On to what’s new in 3.8.9

On that note, Mongoose 3.8.9 was (finally) released yesterday. This was primarily a maintenance release, the major priority was to clean up several test failures against the new stable version of the MongoDB server, 2.6.x, without any backward-breaking API changes. I’m proud to say that 3.8.9 should be compatible with MongoDB 2.2.x, 2.4.x, and 2.6.x. In addition, I added improved support for a couple of key MongoDB 2.6 features:

Support for Text Search in MongoDB 2.6.x

As I mentioned in my post on text search, mongoose 3.8.8 didn’t quite support text search yet: mongoose prevented you from sorting by text score. This commit, which went into mquery 0.6.0, allows you to use the new $meta operator in sort() calls. Here’s an example of how you would use text search with sorting in mongoose:

/* Blog post collection with two documents:
 * { title : 'text search in mongoose' }
 * { title : 'searching in mongoose' }
 * and a text index on the 'title' field */
BlogPost.
  find(
    { $text : { $search : 'text search' } },
    { score : { $meta: "textScore" } }
  ).
  sort({ score : { $meta : 'textScore' } }).
  limit(2).
  exec(function(error, documents) {
    assert.ifError(error);
    assert.equal(2, documents.length);
    assert.equal('text search in mongoose', documents[0].title);
    assert.equal('searching in mongoose', documents[1].title);
    db.close();
    done();
  });

The relevant test case can be found here (there’s also test coverage for text search without sorting). Please note that you’re responsible for making sure you’re running >= MongoDB 2.6.0, running text queries against older versions of MongoDB will not give you the expected behavior. MongoDB’s docs about text search can be found here.

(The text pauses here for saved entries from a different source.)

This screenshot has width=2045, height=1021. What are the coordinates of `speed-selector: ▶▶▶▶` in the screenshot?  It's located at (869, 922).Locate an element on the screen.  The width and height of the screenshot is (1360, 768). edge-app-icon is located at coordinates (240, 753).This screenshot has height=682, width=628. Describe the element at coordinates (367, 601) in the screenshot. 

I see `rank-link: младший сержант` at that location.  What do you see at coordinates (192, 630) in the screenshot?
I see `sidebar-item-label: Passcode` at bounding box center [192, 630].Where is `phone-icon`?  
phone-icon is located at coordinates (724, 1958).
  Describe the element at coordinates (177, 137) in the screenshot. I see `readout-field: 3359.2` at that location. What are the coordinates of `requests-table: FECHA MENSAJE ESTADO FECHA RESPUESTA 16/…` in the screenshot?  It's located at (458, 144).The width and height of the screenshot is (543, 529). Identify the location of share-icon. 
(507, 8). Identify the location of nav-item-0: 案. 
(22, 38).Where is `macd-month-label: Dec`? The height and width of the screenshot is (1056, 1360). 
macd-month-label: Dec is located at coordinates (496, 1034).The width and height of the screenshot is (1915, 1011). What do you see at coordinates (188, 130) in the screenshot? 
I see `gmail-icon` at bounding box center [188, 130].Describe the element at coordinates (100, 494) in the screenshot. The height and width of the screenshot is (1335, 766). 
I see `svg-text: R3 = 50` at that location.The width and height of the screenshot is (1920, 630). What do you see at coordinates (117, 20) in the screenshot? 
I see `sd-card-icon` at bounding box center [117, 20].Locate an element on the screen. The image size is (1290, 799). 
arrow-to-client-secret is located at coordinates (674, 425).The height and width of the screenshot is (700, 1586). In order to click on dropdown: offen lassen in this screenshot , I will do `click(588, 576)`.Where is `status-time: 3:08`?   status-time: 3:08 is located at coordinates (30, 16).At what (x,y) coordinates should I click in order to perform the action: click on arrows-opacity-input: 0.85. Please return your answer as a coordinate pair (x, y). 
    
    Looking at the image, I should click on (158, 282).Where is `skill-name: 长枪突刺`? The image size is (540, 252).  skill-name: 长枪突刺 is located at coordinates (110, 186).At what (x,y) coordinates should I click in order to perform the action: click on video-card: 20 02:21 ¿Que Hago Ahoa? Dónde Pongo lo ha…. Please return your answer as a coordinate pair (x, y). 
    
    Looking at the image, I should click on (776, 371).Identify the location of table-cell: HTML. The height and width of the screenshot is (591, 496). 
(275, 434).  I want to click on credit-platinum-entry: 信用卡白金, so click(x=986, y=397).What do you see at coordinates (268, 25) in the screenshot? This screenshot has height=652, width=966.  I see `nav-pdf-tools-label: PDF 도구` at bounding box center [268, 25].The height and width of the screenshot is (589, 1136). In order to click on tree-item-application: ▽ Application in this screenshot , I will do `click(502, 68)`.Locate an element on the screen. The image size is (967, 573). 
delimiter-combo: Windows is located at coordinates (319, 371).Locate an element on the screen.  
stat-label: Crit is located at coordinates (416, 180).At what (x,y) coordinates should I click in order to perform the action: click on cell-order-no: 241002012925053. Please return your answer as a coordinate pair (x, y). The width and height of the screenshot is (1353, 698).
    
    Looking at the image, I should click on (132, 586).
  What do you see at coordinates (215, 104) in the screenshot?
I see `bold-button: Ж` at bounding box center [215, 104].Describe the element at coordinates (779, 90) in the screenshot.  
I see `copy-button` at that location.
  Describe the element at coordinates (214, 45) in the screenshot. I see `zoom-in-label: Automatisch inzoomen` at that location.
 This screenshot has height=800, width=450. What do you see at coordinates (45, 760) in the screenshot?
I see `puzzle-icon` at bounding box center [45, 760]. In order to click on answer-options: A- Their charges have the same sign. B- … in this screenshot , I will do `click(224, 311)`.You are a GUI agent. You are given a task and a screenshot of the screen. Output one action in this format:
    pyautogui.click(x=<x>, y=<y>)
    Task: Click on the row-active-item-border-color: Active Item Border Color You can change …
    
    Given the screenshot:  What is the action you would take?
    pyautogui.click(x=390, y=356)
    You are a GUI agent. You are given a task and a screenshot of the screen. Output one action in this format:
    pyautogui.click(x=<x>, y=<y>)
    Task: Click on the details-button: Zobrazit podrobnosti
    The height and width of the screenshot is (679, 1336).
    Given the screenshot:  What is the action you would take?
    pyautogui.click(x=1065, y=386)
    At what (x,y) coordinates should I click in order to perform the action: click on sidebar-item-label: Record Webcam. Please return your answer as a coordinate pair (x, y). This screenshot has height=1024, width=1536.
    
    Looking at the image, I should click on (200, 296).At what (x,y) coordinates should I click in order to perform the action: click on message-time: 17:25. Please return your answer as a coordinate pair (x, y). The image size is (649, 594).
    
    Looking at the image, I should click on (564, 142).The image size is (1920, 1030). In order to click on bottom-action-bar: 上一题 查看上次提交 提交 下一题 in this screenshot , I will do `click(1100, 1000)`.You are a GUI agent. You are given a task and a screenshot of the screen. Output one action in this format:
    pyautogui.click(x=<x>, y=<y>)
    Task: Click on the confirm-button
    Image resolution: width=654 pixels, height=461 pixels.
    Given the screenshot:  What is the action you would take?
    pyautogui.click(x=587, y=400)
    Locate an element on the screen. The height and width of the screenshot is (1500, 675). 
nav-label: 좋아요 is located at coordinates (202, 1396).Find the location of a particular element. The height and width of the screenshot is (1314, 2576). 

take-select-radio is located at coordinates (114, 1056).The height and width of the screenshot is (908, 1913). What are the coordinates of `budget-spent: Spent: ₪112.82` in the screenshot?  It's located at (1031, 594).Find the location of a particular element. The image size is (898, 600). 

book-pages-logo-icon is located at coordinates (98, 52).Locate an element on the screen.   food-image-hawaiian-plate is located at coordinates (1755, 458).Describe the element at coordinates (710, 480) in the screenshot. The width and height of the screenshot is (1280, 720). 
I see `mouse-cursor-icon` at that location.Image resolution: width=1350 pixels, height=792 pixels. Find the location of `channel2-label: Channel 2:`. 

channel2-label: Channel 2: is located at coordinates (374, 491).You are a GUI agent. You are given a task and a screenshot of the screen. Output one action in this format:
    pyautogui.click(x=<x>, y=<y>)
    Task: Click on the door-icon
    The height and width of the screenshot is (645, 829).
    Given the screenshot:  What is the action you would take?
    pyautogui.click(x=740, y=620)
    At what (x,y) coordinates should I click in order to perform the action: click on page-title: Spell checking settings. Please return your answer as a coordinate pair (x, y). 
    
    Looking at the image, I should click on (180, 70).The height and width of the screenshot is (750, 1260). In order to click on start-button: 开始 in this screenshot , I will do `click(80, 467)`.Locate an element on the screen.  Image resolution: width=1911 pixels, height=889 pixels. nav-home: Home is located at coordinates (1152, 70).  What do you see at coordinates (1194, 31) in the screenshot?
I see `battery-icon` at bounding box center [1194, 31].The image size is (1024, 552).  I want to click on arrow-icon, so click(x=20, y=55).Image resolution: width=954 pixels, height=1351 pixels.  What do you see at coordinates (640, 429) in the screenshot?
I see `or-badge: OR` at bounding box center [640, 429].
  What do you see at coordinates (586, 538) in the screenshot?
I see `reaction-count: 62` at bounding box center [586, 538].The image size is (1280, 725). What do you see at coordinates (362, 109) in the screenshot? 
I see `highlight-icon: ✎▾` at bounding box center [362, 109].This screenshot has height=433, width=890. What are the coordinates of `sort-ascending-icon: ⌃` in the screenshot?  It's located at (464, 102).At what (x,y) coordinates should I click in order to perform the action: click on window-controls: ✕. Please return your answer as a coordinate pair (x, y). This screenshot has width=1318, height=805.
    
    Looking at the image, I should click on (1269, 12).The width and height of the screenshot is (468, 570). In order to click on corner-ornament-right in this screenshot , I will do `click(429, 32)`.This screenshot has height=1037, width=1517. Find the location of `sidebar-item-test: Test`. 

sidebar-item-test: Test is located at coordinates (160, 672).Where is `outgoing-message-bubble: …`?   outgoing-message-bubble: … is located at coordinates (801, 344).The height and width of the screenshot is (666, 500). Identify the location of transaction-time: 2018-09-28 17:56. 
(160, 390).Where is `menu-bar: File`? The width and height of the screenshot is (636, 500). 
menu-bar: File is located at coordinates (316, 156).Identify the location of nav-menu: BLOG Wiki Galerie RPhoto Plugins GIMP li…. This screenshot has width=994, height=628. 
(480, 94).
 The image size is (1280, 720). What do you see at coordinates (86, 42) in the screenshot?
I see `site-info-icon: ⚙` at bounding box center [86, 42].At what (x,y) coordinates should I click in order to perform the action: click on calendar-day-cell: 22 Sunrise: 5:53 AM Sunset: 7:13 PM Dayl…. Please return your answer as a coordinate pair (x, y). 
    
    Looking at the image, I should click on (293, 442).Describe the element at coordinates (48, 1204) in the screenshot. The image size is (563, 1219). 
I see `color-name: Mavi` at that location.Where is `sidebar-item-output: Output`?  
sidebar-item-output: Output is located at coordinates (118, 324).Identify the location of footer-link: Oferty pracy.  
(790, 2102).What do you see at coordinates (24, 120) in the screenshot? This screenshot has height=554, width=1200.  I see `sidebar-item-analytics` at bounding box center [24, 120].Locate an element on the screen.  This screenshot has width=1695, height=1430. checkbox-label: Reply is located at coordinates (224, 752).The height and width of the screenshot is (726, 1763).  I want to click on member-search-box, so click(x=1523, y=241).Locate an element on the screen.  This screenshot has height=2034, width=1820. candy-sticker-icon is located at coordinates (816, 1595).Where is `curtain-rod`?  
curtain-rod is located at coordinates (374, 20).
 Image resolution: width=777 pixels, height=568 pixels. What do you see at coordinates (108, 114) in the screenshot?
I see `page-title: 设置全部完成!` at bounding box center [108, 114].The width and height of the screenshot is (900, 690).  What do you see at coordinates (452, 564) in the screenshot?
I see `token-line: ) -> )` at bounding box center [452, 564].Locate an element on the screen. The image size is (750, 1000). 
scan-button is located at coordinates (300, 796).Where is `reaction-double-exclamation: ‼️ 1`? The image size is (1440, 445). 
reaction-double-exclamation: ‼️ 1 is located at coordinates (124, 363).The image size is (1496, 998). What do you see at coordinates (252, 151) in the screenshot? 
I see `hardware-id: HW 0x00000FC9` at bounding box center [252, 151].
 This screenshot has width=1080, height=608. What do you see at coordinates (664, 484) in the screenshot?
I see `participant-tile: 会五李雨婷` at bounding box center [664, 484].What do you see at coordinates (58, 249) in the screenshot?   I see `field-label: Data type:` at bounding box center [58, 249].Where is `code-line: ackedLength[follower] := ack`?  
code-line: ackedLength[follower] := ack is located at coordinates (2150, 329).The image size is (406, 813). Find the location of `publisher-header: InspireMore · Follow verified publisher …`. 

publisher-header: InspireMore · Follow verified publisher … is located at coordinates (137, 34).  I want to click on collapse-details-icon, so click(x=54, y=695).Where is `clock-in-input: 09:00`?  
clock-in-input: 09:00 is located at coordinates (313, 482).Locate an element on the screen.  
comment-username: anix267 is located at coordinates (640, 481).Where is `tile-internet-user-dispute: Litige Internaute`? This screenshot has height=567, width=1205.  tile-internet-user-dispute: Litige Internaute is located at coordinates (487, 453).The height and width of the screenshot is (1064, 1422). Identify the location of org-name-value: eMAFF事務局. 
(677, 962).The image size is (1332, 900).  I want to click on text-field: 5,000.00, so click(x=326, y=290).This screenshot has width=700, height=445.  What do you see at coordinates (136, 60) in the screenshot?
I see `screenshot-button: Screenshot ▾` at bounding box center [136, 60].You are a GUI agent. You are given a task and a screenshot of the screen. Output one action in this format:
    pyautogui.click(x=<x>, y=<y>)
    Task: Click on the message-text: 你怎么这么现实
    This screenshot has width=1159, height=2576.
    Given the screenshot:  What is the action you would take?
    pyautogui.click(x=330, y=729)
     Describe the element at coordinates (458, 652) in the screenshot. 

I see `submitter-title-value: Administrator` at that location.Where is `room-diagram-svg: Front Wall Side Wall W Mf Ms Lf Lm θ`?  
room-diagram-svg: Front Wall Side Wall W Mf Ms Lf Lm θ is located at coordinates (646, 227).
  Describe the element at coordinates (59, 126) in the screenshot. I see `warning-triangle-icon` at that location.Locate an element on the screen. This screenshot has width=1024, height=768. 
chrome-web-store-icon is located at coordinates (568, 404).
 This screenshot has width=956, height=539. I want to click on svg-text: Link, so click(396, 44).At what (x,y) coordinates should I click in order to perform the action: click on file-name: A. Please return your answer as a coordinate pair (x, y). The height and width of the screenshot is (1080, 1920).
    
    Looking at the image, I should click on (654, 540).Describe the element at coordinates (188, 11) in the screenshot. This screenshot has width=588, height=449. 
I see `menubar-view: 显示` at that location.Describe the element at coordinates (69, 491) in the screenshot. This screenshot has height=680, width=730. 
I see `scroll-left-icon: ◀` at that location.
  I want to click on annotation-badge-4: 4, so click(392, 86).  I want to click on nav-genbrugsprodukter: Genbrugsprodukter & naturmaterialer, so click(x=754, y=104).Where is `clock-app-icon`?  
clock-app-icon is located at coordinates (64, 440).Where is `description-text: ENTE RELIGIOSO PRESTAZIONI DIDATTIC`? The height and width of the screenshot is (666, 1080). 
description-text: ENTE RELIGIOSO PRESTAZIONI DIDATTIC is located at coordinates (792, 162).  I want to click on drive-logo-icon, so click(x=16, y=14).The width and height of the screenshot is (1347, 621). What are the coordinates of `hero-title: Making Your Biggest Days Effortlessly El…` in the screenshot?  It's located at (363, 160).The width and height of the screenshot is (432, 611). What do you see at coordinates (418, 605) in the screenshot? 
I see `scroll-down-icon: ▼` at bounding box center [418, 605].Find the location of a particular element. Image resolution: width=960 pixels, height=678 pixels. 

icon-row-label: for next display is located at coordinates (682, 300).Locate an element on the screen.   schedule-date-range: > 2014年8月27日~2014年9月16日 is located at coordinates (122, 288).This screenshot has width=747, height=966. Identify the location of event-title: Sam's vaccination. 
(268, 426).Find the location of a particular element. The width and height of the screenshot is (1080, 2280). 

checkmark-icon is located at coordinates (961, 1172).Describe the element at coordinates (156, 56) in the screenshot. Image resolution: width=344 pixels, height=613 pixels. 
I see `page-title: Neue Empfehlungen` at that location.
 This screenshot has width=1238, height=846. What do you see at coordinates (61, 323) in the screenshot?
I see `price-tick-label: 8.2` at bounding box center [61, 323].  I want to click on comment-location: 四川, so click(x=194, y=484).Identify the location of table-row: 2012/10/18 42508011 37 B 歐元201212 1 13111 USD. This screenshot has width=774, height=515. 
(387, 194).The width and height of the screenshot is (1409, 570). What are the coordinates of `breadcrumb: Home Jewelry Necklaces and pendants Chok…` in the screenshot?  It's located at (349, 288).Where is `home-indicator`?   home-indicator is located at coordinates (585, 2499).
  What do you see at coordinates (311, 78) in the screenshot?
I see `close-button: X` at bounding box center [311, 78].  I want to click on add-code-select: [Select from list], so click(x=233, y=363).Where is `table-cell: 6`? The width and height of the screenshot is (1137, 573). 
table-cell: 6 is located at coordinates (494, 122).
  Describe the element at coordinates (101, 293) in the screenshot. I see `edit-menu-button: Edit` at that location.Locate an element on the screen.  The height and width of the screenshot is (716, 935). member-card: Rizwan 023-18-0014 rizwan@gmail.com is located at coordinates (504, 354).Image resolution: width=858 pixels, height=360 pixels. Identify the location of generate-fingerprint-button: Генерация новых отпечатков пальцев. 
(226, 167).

Aggregation helper for $out:

As I mentioned in my post about the aggregation framework’s $out pipeline stage (which pipes the aggregation output to a collection), mongoose’s aggregate() function doesn’t prevent you from using $out. However, mongoose also supports syntactic sugar for chaining helper functions onto aggregate() for building an aggregation pipeline:

MyModel.aggregate()
  .group(group.$group)
  .project(project.$project)
  .exec(function (err, res) {
  });

This commit adds a .out() helper function that you can use to add a $out stage to your pipeline. Note that you’re responsible for making sure that the .out() function is the last stage of your pipeline, because the MongoDB server will return an error if it isn’t. The relevant test case can be found here. Here’s how the new helper function looks in action:

var outputCollection = 'my_output_collection';

MyModel.aggregate()
  .group(group.$group)
  .project(project.$project)
  .out(outputCollection)
  .exec(function(error, result) {
  });

A Minor Caveat For 2.6.x Compatibility

There is still one unfortunate edge case remaining in 3.8.9 which only affects MongoDB 2.6.x. MongoDB 2.6.x unfortunately no longer allows empty $set operators to be passed to update() and findAndModify(). This change only affects mongoose in the case where you set the upsert flag to true. This commit attempts to mitigate this API inconsistency, but there is still one case where you will get an error on MongoDB 2.6.x but not in 2.4.x: if the query passed to your findAndModify() only includes an _id field. For example,

MyModel.findOneAndUpdate(
  { _id: 'MY_ID' },
  {},
  { upsert: true },
  function(error, document) {
  });

Will return a server error on MongoDB 2.6.1 but not 2.4.10. Right now, there is no good way to handle this case in both 2.4 and 2.6 without either doing an if-statement on the version or breaking the existing API. You can track the progress of this issue on Github.

Conclusion

Hope y’all are as excited about mongoose’s future as I am. There’s lots of exciting ideas that I’m looking forward to getting into mongoose 4.0. You’re more than welcome to add suggestions for new features or behavior changes on Github issues. I’m looking forward to seeing what y’all can come up with for improving mongoose and what y’all will be able to do with future versions.